因为可供选择的抗性基因数目有限，所以采用上述方法进行外源基因的表达受到局限。为此，人们又开发了新的方法，即将多个基因，分步克隆到同一个载体上。这样只需要一种抗性载体，就可以同时转入多个基因。利用该方法，人们可以同时表达较大数量的外源基因。

将多个基因克隆在同一个载体上解决了部分因为基因数目的限制，但和单独的载体表达一样，对最后获得菌株必须保持抗性的筛选。一旦筛选压力消失，菌株所携带的外源基因会很快的被丢失掉。而抗生素等的使用，也对极大的提高了工业生产成本。为了获得稳定的表达体系，剔除对抗生素等筛选压力的需求，一个解决办法是将这些外源基因整合到宿主基因组上。但整合到染色体上的一个局限就是能够整合的基因拷贝数低，能够整合的基因数目小，因此产品表达量少，很难满足工业大量生产的目的。
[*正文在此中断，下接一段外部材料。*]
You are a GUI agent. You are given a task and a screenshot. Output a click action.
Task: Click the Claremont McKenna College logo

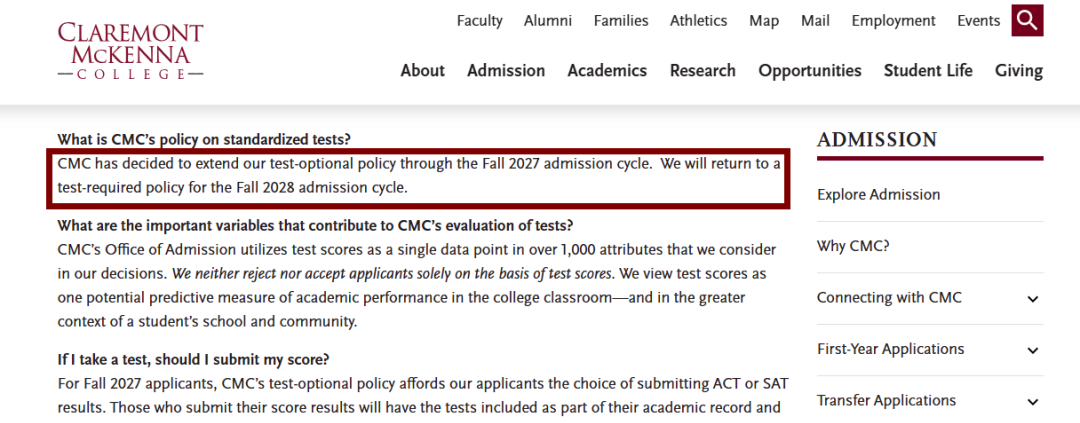(x=130, y=51)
因为大肠杆菌等细菌生长速度快，基因组相对简单，分子操作技术成熟，所以它们很早就被用于各种代谢工程的宿主。与此同时，酿酒酵母作为一种简单的真核微生物，因为其遗传背景清楚，遗传操作方便，被广泛的用作为真核表达系统。此外，酵母被认为是一种安全的微生物，比大肠杆菌等更有利对食品相关等产品的生产。另外，酵母具有一个强大的同源重组系统，可以利用仅仅几十个碱基对的同源序列，进行准确和高效的同源重组，从而可以更为快捷的进行多基因、大片段DNA的组装。

因此，为了提高外源基因在酵母中的表达量、稳定性，可以将它们整合到基因组中，而且必须保证这些基因可以在必要的情况下能够提高拷贝数，并且实现对整合进入基因组的基因进行增加、筛减乃至扩展新的多基因簇。与此同时，必须保证营养缺陷型标记的最少量使用，并且可以在不进行筛选的情况下进行正常和稳定的生长。

发明内容

本发明的一个目的是提供一种酿酒酵母人工染色体。